Ratings20
Average rating4
Tim Urban's “What's Our Problem?” asks two very important questions: what is fundamentally broken with our society at present, and how can we fix it? As it turns out, Urban has a framework for looking at the world that, albeit devoid of any foundation, works to an extent. He suggests adding a vertical axis (up vs down) to the horizontal axis of politics (left vs right), where your place on the ladder denotes how rational or irrational you're acting. He argues that the world is slipping into low-rung thinking, where confirmation bias leads people to favour one ideology over another, or they become completely closed off to others' viewpoints, creating an echo chamber called a golem. This unchecked golem absorbs high-rung people who can't or won't speak up.
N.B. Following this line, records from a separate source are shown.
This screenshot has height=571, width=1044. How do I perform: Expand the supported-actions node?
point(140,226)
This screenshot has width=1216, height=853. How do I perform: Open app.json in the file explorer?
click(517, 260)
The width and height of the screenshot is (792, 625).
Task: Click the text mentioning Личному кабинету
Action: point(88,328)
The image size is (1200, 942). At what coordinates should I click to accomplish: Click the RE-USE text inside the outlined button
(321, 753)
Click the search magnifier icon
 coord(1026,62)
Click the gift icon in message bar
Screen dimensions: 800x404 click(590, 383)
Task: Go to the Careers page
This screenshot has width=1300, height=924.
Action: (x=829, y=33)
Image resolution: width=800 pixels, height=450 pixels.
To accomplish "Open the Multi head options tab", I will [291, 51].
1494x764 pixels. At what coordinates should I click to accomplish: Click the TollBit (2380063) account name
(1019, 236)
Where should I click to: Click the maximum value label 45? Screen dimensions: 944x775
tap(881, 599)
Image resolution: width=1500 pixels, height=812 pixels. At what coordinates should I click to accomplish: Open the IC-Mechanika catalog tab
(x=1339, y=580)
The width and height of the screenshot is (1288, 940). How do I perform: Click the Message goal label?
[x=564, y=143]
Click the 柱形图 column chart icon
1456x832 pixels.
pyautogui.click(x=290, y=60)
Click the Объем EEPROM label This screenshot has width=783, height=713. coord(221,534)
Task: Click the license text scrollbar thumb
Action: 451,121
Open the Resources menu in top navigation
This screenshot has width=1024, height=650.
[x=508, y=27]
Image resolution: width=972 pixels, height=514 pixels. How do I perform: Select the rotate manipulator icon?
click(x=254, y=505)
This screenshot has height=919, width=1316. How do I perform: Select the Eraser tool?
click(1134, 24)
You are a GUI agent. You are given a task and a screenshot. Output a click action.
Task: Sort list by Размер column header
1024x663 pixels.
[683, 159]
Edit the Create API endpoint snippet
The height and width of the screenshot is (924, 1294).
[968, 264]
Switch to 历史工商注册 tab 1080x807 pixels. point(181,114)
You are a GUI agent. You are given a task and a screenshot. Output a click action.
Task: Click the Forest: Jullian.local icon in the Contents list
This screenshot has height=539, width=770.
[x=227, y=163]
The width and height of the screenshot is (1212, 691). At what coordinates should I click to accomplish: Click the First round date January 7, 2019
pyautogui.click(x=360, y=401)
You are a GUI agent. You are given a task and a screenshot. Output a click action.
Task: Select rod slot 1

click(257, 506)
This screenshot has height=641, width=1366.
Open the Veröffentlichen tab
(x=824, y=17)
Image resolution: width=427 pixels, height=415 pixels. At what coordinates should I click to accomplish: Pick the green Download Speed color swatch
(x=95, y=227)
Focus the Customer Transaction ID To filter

To be honest, that's where the book's good parts end. After some amazing, nuanced discussion, it becomes annoyingly USA-centered – astounding for a book that claims to know our problems, not just the USA's in particular. The next chapter is a short, emotionally-detached Wikipedia-style summary of how Republicans in the US are forming their own low-rung golem, with little to no detail as to the why.
The meat of the book, however, focuses on wokeism and social justice fundamentalism, which Urban sees as a huge problem disintegrating society. I've encountered this topic online numerous times (mostly discussed by right-wingers and “enlightened” centrists), and I have never found a convincing argument in support of it - and Urban fails to provide one. Believing that inequality is not only structural is one thing, but pretending that it is not structural at all is another. Maybe it's just me, but I think high-rung thinking should also involve not becoming excessively angry when confronted with topics one dislikes, a fact that Urban conveniently forgot.
After an excruciating discussion on how progressives are responsible for the US's downfall and how (renamed) social justice warriors are bad for everyone, and why even progressives who believe in social justice should stop doing so, the book concludes with a contemplative redemption. It suggests that people should strive to find common ground even when it doesn't exist, treat political opponents as humans, and remember that we're all in this together.
All idealistic and logical and sufficiently high-rung of you, Tim. Wish the rest of the book was like that, though.